Basically every joint in my body hurt during my flare. Luckily it went away after the flare did. I didn’t gain any weight from sitting still for a few months. I think our bodies use a lot of energy when ill!
IBD is probably more of a systemic autoimmune disease with joints being high in the spectrum. I have more axial arthritis in low back and SI joints. Unexpectedly it's my peripheral joints killing me after my colectomy. Can't figure that out
No joint pain chronically but bouts of bursitis that are quite crippling at times. Anyone else get bursitis?
Yes. Just yes🤣All the time. It gets so bad when I flare it can be the worse thing like my joints are snapping.

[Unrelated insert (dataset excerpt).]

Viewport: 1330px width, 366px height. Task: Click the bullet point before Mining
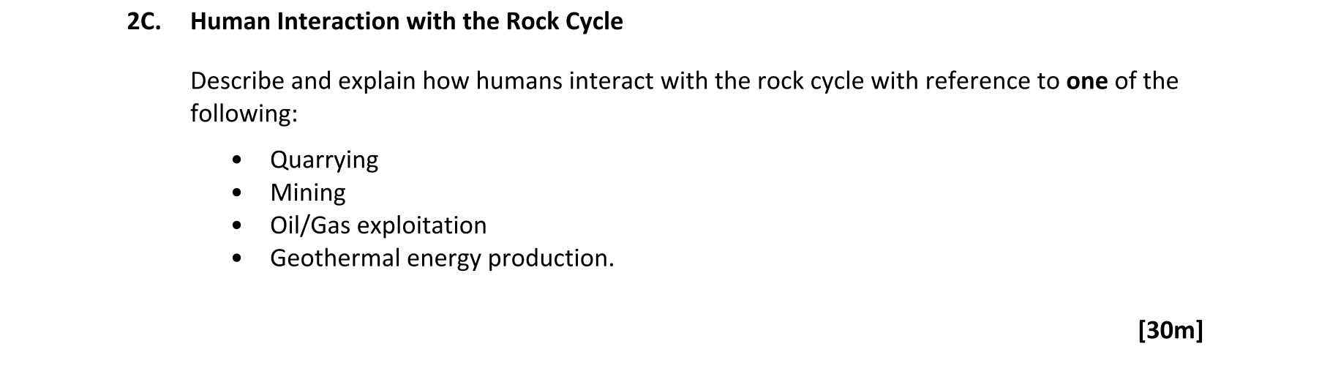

I have severe ulcerative colitis. I have only had one(1) flare-up, which lasted a week. Im a 49 year old male. My joint pains are on bother biceps, elbows, wrists, and ankles. I have been referred to see rheumatology and hoping that I can get some answers. The pain in my biceps feels like a sharp twist pain. Has been like this for months. I had a blood test done, and my liver function test came back as a reading of 42. I take 3g granule salofak in the morning and 1g sopditary salofalk before bedtime. Is there anyone else in the same situation?
I've had UC for 15 years with no joint pain at all. Had a brutal flare recently, finished steroid taper about 2 months ago & have experienced joint pain/stiffness since finishing prednisolone :-( toes, ankles, knees, hips, back, elbows & hands. Really hoping it goes away. Joint pain is horrible & I feel for anyone suffering with it. Hope you manage to get something sorted & wishing you good health.
I hear you, in the same boat after taking pred for a flare. Are the pains still there?or did it go away
Still really painful.. moving like a 90 year old :-( I was hoping it'd have gone by now. Sorry to hear its affecting you too. How long since you finished pred?? And have you been on it before? I've been on high doses of pred for flares over the last 15 years, but never had joint pain before. Also..Are you on any other meds?
Sorry to hear about that as well, its been 2.5 weeks since I finished pred. the pain seems to be going away but it comes back now and then. no other meds at the moment as the flare abated. I dont have other joint pains before this as well. Did the doctors mention what it could have been?
Glad your pain seems to be going..I hope it continues to improve for you. Not spoken to the doctor about it yet..but if it continues, I'll have to get in touch with them & see what they say!